84 miles E. of Grand Junction, 41 miles NW of Aspen, 169 miles W. of Denver
Scenic beauty and hot mineral water are the big lures here. Members of the Ute tribe visited the Yampah mineral springs on the banks of the Colorado River for centuries. Calling it "big medicine," they came from miles around to heal their wounds or use nearby vapor caves as natural saunas. But it wasn't until the 1880s that the springs were commercially developed. The three Devereux brothers, who made a small fortune in silver at Aspen, built the largest hot-springs pool in the world, then added a red-sandstone bathhouse and built the Hotel Colorado. Soon everyone from European royalty to movie stars to President Theodore Roosevelt was stopping in Glenwood Springs.
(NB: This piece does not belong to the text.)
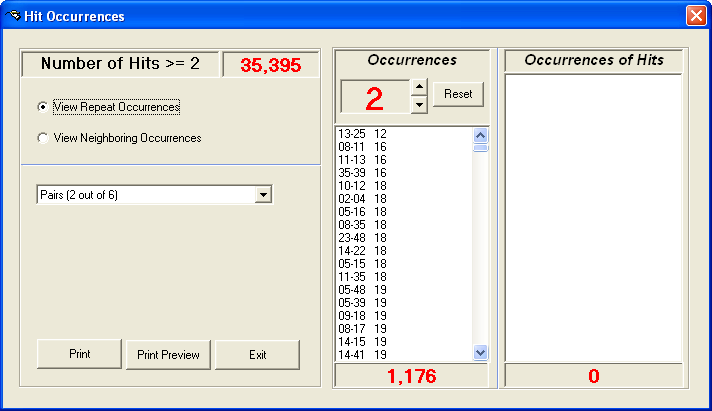Click the Exit button

click(257, 354)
The springs supported the town until the Great Depression and World War II caused a decline in business. After the war, with the growth of the ski industry at nearby Aspen, Glenwood Springs began to reemerge as a resort town, but on a smaller scale. Today this city of about 8,500, at an elevation of 5,746 feet, is a popular recreational center. The hot-springs complex underwent a total renovation in the 1970s, and additional improvements were made in 1993 as it celebrated its centennial.
Also completed that year was a 12-year, $490-million project to build a four-lane interstate through the 18-mile Glenwood Canyon. One of the most expensive roadways ever built -- as well as one of the most beautiful interstate highway drives in America -- the road offers a number of trail heads and raft-launching areas, as well as viewpoints from which travelers can safely gaze at the Colorado River and its spectacular canyon.